In den IHK-Prüfungsausschüssen sitzt der Verband auf der Arbeitgeberseite und gestaltet damit Prüfungsinhalte und Bewertung mit. Das ist mehr als Formalie: Wer den Kochlehrling prüfen darf, entscheidet mit, welche Standards das Berufsbild in Bayern hat.
Die Ausbildungszahlen in Bayern liegen seit Jahren über dem Bundesschnitt, gemessen an der Zahl der gastgewerblichen Auszubildenden je Einwohner. Auch hier ist das Wirtshausland im Vorteil: Familienbetriebe bilden traditionell aus, und viele junge Bayern starten ihre Karriere in der Heimatregion. DEHOGA Bayern unterstützt das mit Nachwuchskampagnen, Lehrlingswettbewerben und Image-Arbeit. Auch der "Berufsbildende Preis" und regionale Kochwettbewerbe gehören zum Werkzeugkasten.
Dazu kommt die Hotel- und Gastronomieberufsschule in München-Pasing, die über Bayern hinaus Renommee hat und Prüfungslehrgänge für Schichtleitung, F&B-Management und Küchenmeister anbietet. Wer in Bayern eine Karriere im Gastgewerbe plant, hat von der Lehre bis zum Meister einen durchgängigen Pfad mit Verbandsanbindung.
Aktuelle Themen 2026
Die Mehrwertsteuer auf Speisen bleibt das Dauerbrenner-Thema. Nach der Rückkehr auf den Regelsatz Anfang 2024 kämpft der Verband zusammen mit dem Bundesverband um eine erneute Senkung auf 7 Prozent, mit dem Argument, dass jede Preiserhöhung Gäste kostet und Betriebe in den Ruin treibt.

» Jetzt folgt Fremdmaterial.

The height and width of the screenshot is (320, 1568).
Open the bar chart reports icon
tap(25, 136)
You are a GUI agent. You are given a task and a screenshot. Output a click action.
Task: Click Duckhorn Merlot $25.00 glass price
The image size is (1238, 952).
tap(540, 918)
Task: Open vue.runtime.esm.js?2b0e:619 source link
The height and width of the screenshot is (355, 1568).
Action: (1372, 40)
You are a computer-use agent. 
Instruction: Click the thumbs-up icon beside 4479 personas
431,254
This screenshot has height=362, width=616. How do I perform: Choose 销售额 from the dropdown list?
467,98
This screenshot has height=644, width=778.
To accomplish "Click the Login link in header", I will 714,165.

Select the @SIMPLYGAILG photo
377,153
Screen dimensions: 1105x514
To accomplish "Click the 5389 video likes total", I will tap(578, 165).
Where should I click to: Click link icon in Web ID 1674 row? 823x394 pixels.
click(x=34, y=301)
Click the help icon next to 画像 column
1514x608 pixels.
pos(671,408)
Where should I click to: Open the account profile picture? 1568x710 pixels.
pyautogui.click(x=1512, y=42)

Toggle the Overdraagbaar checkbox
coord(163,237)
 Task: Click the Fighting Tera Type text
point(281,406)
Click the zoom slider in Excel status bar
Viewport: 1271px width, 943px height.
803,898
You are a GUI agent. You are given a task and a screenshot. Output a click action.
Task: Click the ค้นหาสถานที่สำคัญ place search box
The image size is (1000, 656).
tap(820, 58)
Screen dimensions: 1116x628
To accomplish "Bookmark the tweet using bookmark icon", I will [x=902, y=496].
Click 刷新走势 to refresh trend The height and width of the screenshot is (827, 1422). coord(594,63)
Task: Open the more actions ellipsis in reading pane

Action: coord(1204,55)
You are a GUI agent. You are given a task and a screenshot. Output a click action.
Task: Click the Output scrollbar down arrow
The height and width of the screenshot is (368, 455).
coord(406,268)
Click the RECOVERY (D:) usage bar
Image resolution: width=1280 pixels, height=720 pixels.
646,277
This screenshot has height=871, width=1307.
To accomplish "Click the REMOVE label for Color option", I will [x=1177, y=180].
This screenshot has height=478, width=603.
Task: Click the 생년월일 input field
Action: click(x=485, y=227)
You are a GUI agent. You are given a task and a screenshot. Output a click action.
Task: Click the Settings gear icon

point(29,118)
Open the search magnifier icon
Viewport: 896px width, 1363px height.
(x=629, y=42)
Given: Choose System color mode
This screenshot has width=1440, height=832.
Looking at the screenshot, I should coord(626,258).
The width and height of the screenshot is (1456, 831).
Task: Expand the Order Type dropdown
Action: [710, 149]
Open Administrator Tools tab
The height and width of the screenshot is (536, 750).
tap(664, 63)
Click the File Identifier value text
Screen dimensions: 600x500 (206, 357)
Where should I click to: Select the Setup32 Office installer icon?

Fachkräftemangel ist Thema Nummer zwei. Bayern braucht laut Verbandsangaben jedes Jahr tausende neue Köche, Servicekräfte und Hotelfachleute. Der Verband fordert pragmatische Lösungen bei Einwanderung, Anerkennung ausländischer Abschlüsse und Bürokratieabbau bei Saisonarbeit.
Das Oktoberfest 2026 wirft seine Schatten voraus. Sicherheitskonzepte nach den Vorfällen der Vorjahre, Preisgestaltung, Personalsuche für 14 Tage Höchstbelastung, alles Themen, an denen der Verband mitarbeitet. Und der Alpentourismus erlebt eine Konjunktur: Wandern, Berghütten und Wellness sind nach der Pandemie nicht abgeflaut, sondern gewachsen. Der Verband begleitet das mit Lobbyarbeit für Investitionsförderung in Bergregionen, Förderprogrammen für Hüttenmodernisierung und politischem Druck für schnellere Genehmigungsverfahren bei Bauanträgen in sensibler Berglage.
Ein viertes Thema schiebt sich seit 2025 nach vorn: die Digitalisierung kleiner Betriebe. Kassensysteme, Reservierungsplattformen, Lieferdienste und Bewertungsportale haben das Geschäft verändert. Viele Wirtshausbetreiber im ländlichen Bayern hängen technisch hinterher. Der Verband bietet Schulungen und Förderhinweise an, weiß aber auch: Hier läuft ihm die Konkurrenz aus der Plattformwirtschaft davon, wenn nicht schneller investiert wird.